There are some interesting angles for it to pursue. Many of its best commercial customers have sizeable HPC or HPC-like workloads that Oracle can now (with the addition of Sun) compete for. I don’t see it passing up those opportunities.
Oracle can also look to specialize on certain subsets of the market and provide more of a solution rather than piece parts. I wouldn’t be surprised to hear of it offering an Exadata-like system that is optimized for, say, seismic or financial services. In fact, Exadata as it stands today is a decent fit for financial service analytic workloads.
HPC can be a profitable business and, in a lot of organizations, it’s growing faster than traditional business processing. From Oracle’s perspective, what’s not to like?

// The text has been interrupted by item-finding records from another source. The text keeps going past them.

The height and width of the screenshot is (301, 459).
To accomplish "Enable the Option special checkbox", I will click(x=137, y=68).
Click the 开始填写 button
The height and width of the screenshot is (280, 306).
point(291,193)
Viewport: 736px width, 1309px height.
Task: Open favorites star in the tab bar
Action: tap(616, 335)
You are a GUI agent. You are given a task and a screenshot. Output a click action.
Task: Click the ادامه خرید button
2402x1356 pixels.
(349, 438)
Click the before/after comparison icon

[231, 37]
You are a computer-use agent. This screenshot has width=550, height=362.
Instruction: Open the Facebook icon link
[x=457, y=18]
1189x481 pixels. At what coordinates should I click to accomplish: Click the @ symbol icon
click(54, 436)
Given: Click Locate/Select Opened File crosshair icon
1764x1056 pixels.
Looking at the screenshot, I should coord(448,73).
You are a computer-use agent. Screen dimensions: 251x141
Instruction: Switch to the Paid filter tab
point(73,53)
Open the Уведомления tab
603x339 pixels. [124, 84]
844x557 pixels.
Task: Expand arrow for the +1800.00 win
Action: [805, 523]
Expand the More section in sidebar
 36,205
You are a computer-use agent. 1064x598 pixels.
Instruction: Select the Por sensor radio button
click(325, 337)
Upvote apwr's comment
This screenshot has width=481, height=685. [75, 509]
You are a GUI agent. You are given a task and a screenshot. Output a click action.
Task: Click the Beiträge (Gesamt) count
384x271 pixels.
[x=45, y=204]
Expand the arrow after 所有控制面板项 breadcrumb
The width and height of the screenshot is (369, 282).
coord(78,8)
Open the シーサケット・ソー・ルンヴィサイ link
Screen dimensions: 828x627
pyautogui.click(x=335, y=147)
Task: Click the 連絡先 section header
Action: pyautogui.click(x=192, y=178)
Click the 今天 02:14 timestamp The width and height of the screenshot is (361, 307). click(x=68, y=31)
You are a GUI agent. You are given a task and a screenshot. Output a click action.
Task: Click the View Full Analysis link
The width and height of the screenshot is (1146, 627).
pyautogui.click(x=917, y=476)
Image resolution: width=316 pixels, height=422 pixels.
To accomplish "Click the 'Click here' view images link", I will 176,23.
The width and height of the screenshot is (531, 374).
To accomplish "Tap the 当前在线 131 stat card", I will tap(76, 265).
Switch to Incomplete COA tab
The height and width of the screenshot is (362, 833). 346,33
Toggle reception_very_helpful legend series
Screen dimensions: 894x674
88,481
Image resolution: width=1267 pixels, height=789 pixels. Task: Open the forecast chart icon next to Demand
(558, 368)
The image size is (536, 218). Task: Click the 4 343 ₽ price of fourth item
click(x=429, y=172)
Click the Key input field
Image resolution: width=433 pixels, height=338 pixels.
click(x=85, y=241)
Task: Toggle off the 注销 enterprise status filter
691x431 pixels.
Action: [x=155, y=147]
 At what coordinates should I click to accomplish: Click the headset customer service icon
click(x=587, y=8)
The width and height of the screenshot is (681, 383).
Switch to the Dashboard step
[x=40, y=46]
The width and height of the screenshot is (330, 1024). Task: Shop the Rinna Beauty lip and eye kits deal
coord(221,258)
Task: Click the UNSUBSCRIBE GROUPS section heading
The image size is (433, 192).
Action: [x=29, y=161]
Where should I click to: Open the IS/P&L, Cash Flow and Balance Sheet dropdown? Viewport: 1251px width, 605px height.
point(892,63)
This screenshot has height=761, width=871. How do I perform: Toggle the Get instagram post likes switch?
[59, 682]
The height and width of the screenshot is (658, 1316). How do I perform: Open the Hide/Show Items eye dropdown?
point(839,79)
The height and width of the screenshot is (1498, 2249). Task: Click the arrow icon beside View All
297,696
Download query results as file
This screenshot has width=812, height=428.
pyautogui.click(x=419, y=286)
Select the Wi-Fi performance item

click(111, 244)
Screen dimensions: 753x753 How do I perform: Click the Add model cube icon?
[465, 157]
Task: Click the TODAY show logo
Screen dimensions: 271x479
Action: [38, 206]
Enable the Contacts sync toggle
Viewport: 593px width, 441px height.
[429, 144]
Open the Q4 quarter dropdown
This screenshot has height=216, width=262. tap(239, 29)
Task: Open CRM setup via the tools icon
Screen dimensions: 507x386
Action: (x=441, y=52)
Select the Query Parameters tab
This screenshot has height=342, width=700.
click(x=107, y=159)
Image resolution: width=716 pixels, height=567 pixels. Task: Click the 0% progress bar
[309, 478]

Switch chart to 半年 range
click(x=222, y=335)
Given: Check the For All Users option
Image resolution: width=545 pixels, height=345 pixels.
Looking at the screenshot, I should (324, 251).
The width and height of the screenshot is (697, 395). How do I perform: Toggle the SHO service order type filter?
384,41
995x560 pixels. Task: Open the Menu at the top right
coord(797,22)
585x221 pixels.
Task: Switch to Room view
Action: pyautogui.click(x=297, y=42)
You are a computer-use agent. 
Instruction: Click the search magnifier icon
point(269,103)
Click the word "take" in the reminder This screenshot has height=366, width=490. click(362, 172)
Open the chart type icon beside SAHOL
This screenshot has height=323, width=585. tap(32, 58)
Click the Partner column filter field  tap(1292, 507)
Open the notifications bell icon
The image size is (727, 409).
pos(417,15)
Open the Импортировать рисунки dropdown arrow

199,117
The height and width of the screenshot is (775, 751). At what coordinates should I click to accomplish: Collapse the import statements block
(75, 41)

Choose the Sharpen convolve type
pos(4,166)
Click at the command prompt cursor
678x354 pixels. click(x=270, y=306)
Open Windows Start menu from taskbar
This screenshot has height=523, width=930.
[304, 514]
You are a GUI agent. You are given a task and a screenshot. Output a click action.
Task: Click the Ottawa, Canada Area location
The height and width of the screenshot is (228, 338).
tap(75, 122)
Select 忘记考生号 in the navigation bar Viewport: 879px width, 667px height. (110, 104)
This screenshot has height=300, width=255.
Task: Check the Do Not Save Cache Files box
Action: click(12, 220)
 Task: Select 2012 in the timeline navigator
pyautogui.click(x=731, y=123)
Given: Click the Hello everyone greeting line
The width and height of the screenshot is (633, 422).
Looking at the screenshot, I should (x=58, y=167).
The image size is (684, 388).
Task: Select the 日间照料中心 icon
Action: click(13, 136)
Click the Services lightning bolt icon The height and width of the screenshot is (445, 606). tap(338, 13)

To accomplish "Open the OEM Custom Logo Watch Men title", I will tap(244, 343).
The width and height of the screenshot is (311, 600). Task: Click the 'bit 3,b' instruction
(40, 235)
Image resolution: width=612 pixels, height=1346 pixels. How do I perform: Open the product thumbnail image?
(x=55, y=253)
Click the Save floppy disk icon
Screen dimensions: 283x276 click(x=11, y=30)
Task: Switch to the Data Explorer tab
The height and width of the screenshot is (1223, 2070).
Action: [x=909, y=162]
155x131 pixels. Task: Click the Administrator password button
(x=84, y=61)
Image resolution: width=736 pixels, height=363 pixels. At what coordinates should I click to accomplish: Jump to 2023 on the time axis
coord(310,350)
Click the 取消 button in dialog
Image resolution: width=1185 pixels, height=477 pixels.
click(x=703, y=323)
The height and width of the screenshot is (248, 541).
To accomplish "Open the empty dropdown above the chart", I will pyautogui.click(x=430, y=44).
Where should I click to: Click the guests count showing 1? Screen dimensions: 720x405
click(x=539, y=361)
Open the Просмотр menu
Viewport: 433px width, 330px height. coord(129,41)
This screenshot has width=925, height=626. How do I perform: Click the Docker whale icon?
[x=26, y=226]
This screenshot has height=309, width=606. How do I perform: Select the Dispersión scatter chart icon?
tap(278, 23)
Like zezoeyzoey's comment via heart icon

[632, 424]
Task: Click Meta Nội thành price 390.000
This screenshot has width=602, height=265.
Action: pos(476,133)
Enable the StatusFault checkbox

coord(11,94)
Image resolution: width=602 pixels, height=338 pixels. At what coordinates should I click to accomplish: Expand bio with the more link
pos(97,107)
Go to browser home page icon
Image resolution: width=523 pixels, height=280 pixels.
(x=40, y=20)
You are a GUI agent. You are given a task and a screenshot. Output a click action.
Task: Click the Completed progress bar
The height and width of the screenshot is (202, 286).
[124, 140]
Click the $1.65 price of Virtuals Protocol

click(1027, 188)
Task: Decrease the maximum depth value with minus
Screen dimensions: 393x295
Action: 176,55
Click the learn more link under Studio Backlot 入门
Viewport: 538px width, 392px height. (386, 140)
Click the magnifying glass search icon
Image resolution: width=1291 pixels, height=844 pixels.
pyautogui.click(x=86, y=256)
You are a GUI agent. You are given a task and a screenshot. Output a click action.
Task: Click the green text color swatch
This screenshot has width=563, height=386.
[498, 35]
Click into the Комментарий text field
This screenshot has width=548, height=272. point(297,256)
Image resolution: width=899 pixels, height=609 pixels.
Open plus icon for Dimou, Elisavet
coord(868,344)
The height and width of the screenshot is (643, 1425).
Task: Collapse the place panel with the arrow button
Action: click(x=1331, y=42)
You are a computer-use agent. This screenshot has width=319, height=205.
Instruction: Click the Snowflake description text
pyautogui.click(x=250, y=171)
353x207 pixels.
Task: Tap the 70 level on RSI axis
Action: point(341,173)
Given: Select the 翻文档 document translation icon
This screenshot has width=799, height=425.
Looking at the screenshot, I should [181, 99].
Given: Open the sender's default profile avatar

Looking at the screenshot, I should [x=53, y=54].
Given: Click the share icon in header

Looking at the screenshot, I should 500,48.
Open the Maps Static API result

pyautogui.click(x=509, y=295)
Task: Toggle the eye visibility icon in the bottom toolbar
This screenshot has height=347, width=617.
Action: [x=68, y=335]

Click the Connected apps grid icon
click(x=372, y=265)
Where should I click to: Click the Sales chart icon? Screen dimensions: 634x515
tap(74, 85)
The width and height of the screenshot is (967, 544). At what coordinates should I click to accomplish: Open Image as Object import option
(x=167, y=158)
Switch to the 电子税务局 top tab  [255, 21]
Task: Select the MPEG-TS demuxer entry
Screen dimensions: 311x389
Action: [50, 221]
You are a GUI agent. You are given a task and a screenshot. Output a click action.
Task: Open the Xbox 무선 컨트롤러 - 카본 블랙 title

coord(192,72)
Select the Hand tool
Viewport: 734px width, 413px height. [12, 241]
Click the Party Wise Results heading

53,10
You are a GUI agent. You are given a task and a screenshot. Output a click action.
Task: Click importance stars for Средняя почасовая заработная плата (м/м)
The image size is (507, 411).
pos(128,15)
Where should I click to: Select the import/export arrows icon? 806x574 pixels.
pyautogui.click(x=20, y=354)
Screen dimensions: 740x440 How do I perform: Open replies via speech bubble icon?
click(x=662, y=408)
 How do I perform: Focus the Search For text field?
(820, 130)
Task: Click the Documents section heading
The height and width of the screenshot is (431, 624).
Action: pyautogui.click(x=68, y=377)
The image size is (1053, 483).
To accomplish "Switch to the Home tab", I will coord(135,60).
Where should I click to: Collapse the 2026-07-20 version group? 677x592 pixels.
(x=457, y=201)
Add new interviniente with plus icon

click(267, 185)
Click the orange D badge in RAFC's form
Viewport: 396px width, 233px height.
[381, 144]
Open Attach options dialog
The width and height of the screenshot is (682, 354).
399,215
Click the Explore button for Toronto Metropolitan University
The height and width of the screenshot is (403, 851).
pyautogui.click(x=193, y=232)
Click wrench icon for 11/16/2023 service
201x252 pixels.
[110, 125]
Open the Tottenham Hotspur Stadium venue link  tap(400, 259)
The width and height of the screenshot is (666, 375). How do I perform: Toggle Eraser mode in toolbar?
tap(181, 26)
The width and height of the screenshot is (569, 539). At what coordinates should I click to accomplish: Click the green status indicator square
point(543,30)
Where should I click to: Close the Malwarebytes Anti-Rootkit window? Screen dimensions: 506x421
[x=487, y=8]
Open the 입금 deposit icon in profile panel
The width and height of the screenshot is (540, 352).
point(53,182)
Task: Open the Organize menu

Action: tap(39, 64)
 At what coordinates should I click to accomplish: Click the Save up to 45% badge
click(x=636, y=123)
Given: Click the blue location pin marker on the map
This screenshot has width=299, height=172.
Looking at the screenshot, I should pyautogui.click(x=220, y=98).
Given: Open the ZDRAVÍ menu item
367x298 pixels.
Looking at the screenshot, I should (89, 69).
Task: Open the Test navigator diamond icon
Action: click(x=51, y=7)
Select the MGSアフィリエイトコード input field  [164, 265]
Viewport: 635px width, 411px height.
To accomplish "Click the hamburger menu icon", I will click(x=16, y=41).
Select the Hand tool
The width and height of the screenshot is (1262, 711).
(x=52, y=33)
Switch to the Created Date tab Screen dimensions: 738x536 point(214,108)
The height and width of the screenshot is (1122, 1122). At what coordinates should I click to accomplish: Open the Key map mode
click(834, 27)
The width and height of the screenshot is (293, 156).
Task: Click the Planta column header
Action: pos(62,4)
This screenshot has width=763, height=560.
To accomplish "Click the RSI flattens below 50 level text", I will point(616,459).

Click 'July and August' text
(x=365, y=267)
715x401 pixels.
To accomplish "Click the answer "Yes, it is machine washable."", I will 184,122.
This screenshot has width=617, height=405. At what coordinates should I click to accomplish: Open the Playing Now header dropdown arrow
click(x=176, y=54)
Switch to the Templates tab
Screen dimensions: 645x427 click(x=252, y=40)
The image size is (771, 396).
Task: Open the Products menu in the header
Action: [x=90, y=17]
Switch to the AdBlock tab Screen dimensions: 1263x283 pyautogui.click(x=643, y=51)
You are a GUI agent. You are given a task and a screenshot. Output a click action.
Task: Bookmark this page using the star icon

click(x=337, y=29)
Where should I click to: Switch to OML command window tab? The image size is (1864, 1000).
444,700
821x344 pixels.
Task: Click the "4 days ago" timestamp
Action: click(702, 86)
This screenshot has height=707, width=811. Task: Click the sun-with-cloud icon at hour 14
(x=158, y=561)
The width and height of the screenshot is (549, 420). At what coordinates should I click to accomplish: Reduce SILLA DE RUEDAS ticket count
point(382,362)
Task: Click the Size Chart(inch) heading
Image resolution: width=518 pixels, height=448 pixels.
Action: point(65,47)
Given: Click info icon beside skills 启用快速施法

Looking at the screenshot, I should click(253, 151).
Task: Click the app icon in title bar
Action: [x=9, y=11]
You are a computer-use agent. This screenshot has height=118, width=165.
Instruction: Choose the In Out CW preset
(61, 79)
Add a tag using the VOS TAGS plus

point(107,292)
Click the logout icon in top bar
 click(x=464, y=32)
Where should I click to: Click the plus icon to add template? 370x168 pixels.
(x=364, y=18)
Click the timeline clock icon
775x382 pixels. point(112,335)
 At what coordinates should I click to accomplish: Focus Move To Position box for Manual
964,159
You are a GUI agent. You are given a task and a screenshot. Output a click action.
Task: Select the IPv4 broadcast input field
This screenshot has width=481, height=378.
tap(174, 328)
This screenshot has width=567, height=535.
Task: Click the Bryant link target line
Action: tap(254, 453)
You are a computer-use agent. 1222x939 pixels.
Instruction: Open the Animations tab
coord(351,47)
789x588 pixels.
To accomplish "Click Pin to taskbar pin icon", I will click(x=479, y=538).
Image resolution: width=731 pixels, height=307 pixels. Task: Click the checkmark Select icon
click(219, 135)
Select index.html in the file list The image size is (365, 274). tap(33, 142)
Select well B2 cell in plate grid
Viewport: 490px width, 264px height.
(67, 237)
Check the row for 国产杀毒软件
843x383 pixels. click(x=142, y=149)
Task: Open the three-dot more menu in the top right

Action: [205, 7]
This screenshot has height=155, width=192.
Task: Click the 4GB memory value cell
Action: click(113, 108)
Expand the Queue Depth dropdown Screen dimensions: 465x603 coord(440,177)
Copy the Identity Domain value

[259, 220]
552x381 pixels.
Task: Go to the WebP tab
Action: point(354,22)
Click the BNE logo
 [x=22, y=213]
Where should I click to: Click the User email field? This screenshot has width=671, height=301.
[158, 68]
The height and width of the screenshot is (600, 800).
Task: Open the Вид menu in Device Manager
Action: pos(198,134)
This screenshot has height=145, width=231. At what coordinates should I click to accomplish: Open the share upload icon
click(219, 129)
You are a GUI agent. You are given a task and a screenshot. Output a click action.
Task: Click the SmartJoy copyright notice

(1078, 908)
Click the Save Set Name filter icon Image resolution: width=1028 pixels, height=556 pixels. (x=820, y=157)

Now, except for the Exadata-in-financial-services comment, that’s not directly an argument for the convergence of number crunching and data management. However, I think Netezza and Aster Data are showing the way for that convergence. So, up to a point, is the scientific-research community. And of course the Hadoop guys think they have the best way to that convergent future.
But if Dan Olds is right that the best technologies for Oracle to pursue HPC and big-data processing with aren’t all that far apart, then the chances that Oracle will indeed pursue their convergence are pretty high. And that would amount to critical mass for the trend.